The opinion of the court was delivered by: WEINFELD
This class action was commenced by plaintiff, Bernard Hahn, a shareholder of Enterprise Development Group ("EDG"), a business trust organized under the laws of Massachusetts ("the Trust"), to rescind a merger whereby the Trust was merged with and became an indirect and wholly owned subsidiary of Apex Oil Company ("Apex") on August 10, 1982.
This is the plaintiff's second lawsuit attacking the merger. Plaintiff, who owned 100 shares of EDG, previously filed a class action in the New York State Supreme Court in August 1982 to enjoin the merger or set it aside on the ground that the merger price was unfair and that the trustee defendants had breached their fiduciary duty to the EDG shareholders by entering into the merger.
This class action was instituted in December 1982 after defendants had moved to dismiss plaintiff's state complaint. The defendants include the six former trustees of EDG, the merged company, Apex, various Apex subsidiaries, and individuals who are beneficial owners of shares in one or more Apex companys. (For convenience, the various Apex companies will be referred to as "Apex"). The complain alleges three causes of action. First, that the defendants violated section 14(a) of the Securities Exchange Act of 1934 ("The Act")

(Element lookup records)
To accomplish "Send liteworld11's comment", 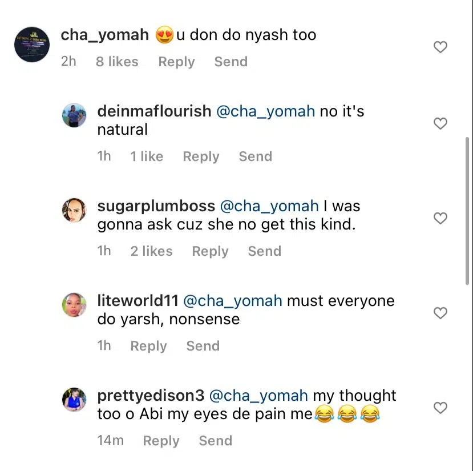I will (203, 346).
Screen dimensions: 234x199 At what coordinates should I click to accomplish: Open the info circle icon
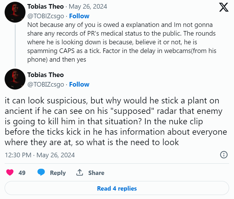224,155
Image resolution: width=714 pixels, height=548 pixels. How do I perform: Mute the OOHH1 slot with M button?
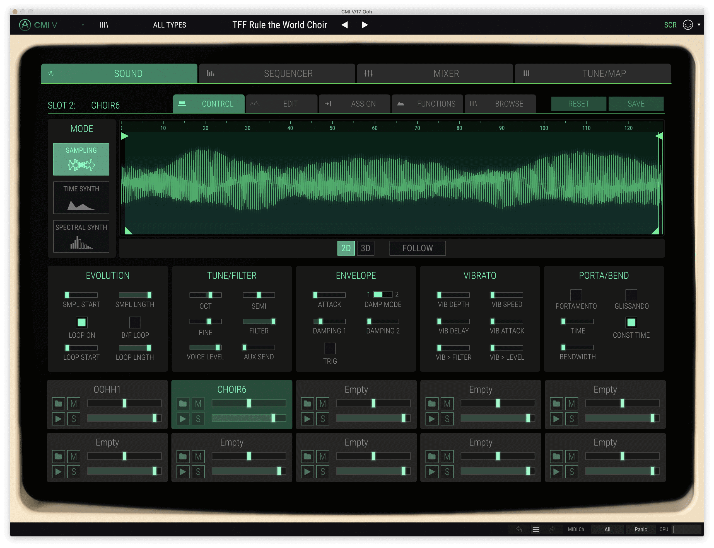[74, 403]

» Written exercise 1
Could you retype, word for word, the part of the court opinion on the EDG merger that opens with the words containing "This is the" and closes with "into the merger."?
» Written exercise 2
What comes next in the court opinion on the EDG merger? Write the text that follows the point where it stops.

» Response 1
This is the plaintiff's second lawsuit attacking the merger. Plaintiff, who owned 100 shares of EDG, previously filed a class action in the New York State Supreme Court in August 1982 to enjoin the merger or set it aside on the ground that the merger price was unfair and that the trustee defendants had breached their fiduciary duty to the EDG shareholders by entering into the merger.

» Response 2
and Rule 14(a)-9 promulgated thereunder,
based on alleged misstatements in or omissions from the proxy statement sent to shareholders to consider the merger proposal; second, that the omissions from and misrepresentations contained in the proxy statement also violated section 10(b) of the Act
and its implementing Rule 10b-5;
and third, that the defendants breached their fiduciary duties to the public shareholders, in violation of state common law as pendent to the federal claims under counts 1 and 2. Plaintiff seeks judgment voiding the merger; compensatory damages; and an order directing that David Fain Brown, who was Chairman of the Trust's Board of Trustees, pay to the class any monies he received from Apex pursuant to a Consulting Agreement. Jurisdiction is grounded upon section 27 of the Act
and pendent jurisdiction.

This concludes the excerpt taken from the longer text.